Rir é o melhor

Dezembro 2, 2008 Vice

Despeço-te

Um homem bem sucedido morreu e deixou tudo à sua dedicada esposa.
Ela era uma bela mulher e determinada a conservar a herdade enorme que o seu marido lhe deixara, mas sabia muito pouco das actividades da herdade, por isso, decidiu colocar um anúncio no jornal para contratar um empregado.

Dois homens candidataram-se ao emprego. Um era larilas, o outro, um bêbado. Ela pensou muito seriamente sobre o assunto, e, como mais ninguém se candidatou, ela decidiu contratar o candidato larilas, pensando seria mais seguro tê-lo perto de casa do que o bêbado.

Ele demonstrou ser um excelente trabalhador, que fazia longas horas de trabalho por dia e sabia imenso do trabalho da herdade.

Durante semanas a fio, ambos trabalharam muito e a herdade estava muito bem. Então, um dia, a viúva disse ao empregado:

-Fizeste um óptimo trabalho e está tudo impecável. Já é tempo de ires até à cidade e divertires-te um bocado.

O empregado concordou e no sábado à noite foi até à cidade. No entanto, já era 2 da manhã e ele não voltava. 3 da manhã, e empregado, nada! Finalmente, pelas 4, lá regressou e à sua espera, sentada à lareira, com um copo de vinho na mão, estava a viúva.

Chamou-o para junto dela e disse-lhe.
- Desabotoa a minha blusa e tira-a, disse ela.
A tremer, ele fez o que ela pediu.
- Agora, tira as minhas botas.
Ele fez o que ela disse, muito lentamente.
- Agora, tira as minhas meias.
Ele removeu cada uma com gentileza e colocou-as junto às botas...
- Agora, tira a minha saia.
Lentamente, ele desabotoou-a, observando constantemente os olhos dela à luz do fogo da lareira.
- Agora, tira o meu soutien.
Novamente, com as mãos a tremer, ele fez o que lhe era dito e deixou-o cair no chão.
- Agora... tira as minhas calcinhas.
À luz da lareira, ele puxou-as suavemente para baixo e tirou-as. Então, ela olhou bem para ele e disse-lhe:
- Se voltares a usar as minhas roupas para ir à cidade, DESPEÇO-TE!

Porra pró puto!

Num infantário a educadora está a ajudar um menino a calçar as botas. Ela faz força, faz força, e parece impossível; as botas entram muito apertadas.
Ao fim de algum tempo, e a muito custo, uma bota já entrou e a outra já está quase.

Nisto diz o miúdo:
- As botas estão trocadas!

A educadora pára, respira fundo, vê que o rapaz tem razão e começa a tirar-lhe as botas novamente. Mais uma dose de esforço e depois ela torna a tentar colocar-lhe as botas, desta vez nos pés certos.
Ao fim de muito tempo e muito esforço, ela lá é bem sucedida e diz:
- Bolas... estava a ver que não... custou...

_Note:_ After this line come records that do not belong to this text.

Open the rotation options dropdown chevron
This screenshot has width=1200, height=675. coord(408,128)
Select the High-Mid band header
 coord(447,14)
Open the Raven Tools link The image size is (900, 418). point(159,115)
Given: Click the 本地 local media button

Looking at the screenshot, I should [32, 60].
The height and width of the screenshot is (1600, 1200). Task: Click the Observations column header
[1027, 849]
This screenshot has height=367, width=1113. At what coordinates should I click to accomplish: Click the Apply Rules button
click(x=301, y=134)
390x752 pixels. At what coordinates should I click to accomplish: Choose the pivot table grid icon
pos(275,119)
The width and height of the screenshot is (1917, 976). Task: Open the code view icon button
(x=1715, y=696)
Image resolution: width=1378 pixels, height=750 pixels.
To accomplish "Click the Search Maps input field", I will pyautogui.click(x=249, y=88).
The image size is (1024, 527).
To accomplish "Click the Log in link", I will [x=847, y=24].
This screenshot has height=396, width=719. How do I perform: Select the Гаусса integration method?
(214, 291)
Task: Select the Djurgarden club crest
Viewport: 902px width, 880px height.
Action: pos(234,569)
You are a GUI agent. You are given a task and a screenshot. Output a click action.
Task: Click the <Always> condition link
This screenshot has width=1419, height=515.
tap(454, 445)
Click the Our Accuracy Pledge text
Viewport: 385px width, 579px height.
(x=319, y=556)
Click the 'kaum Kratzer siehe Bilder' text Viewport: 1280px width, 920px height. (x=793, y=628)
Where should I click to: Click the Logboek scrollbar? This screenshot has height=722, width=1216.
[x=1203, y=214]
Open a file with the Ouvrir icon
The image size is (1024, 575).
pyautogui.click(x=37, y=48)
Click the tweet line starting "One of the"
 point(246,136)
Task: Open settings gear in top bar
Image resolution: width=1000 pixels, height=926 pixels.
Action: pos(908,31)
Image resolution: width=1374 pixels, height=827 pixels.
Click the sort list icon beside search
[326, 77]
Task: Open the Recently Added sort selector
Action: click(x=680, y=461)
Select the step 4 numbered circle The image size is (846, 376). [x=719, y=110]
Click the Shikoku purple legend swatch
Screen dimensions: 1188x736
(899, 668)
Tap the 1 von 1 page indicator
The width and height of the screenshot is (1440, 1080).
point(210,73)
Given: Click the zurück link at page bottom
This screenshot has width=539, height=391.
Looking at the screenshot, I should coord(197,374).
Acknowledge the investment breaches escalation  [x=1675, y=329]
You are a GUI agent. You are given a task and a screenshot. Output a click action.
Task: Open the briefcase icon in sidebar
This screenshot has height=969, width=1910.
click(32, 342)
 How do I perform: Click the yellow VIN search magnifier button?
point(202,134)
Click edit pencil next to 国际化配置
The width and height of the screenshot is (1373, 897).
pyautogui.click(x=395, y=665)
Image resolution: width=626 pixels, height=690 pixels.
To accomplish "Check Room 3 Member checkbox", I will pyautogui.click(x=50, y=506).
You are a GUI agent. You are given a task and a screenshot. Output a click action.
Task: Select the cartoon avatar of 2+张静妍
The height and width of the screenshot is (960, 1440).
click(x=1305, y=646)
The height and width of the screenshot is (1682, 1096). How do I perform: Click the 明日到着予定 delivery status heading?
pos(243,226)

- Sabe é que estas botas não são minhas!

A educadora fecha os olhos, respira fundo e lá começa a descalçar o
rapaz novamente.
Quando finalmente consegue, diz ao miúdo:
- OK! De quem é que são estas botas, então?

- São do meu irmão! A minha mãe obrigou-me a trazê-las!

A educadora fica em estado de choque, pulsação acelerada, vai
respirando fundo, decide não dizer nada e novamente a calçar o rapaz. Mais uma série de tempo e finalmente consegue.
No fim diz-lhe:
- Pronto, as botas já estão! Onde é que tens as luvas?

- Pus nas botas!

Quando a sorte não é tudo...

Há dias fui à despedida de solteiro de um grande amigo meu. Quando voltava para casa, fui mandado parar pela BT à entrada da cidade...
Ora eu estava num estado lastimável. Quase caí ao sair de dentro do carro, e vi três policias a pedirem-me para soprar o balão.
Só que, felizmente, do outro lado da estrada surge um camião que sobe a divisória e capota, espalhando um carregamento de tijolos pela estrada.
Vendo isto os policias começam a correr em direcção ao sinistro e mandam-me embora.
E eu lá peguei no carro e fui todo contente. (grande sorte!)
No dia seguinte a minha mãe acorda-me e pergunta:

- Olha lá! O que é que faz um carro da Brigada de Trânsito na nossa garagem?